Carbon monoxide causes hypoxia by forming carboxyhemoglobin and thereby shifting the oxyhemoglobin dissociation curve to the left [4]. Carbon monoxide’s affinity for hemoglobin is known to be more than 200 times that of oxygen [13], resulting in the formation of carboxyhemoglobin with even relatively low amounts of the inhaled carbon monoxide. Carbon monoxide increases the cytosolic heme levels, which leads to oxidative stress [14], and binds to platelet heme protein and cytochrome c oxidase [13], interrupting cellular respiration [15] and producing reactive oxygen species [16], which in turn leads to neuronal necrosis and finally apoptosis [17]. Impaired cellular respiration provokes stress response, including the activation of hypoxia-inducible factor 1a [18], resulting in neurologic and cardiac protection [19] or injury, dependent on the dose of carbon monoxide, by means of gene regulation. Carbon monoxide exposure also causes inflammation through multiple pathways that are independent of the pathways to hypoxia, resulting in neurologic and cardiac injury.

Clinical features

The clinical manifestations of CO poisoning are variable and severity depends on the concentration of CO in the inspired air, duration of exposure and general health of the involved person. The population at increased risk comprises of infants, elderly, and patients with cardiovascular disorders, lung disorders, anemia and increased basal metabolic rate [20]. The features of acute CO poisoning are better known and more easily recognized than those having chronic exposure.

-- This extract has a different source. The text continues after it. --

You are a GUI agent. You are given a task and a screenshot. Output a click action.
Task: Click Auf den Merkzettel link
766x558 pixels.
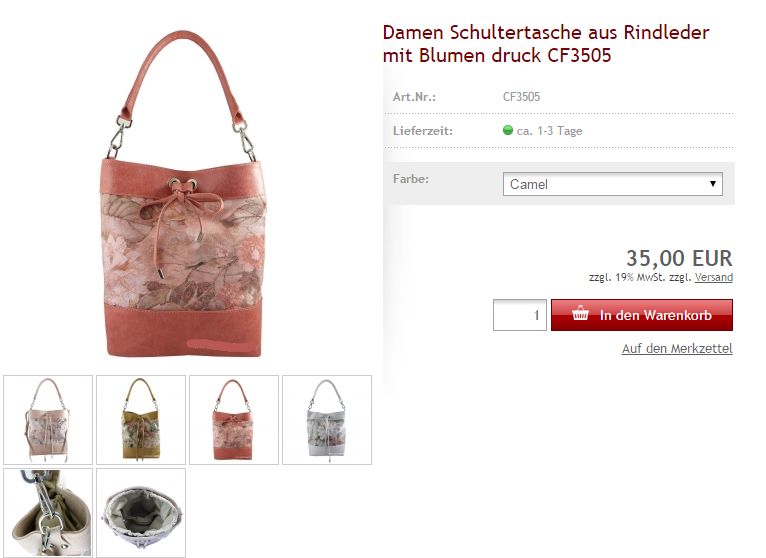pyautogui.click(x=677, y=348)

Symptomatology and prognostication correlate poorly with the level of carboxyhaemoglobin measured at the time of presentation. Table 1 shows the clinical features manifested with the varying levels of blood carboxyhaemoglobin concentration [21]. During acute exposure, patients may complain of headache, dizziness, nausea, vomiting, emotional liability, confusion, impaired judgment, clumsiness and syncope. Vomiting may be the only presenting symptom in presenting infants and may be misdiagnosed as gastroenteritis. Coma or seizures can occur in patients with prolonged CO exposure. Elderly people, especially those with coronary disease, may have accompanying myocardial ischemia, which may often result in frank myocardial infarction [22]. CO exposure has deleterious effect on pregnant women because of the greater sensitivity of the foetus to these harmful effects of the gas. The excessive leftwards shift of foetal carboxyhaemoglobin causes more severe tissue hypoxia by releasing comparatively less oxygen to the tissues [23]. Prolonged exposures resulting in altered mental status or coma may be accompanied by retinal hemorrhages and lactic acidosis [24]. Myonecrosis can also occur but it rarely leads to renal failure. Cherry-red colored skin which is associated with severe carbon monoxide poisoning, is seen in around 2-3% of symptomatic cases [25]. Severe poisoning often leads to hypotension and sometimes pulmonary oedema with the former is being the most reliable marker of prognosis.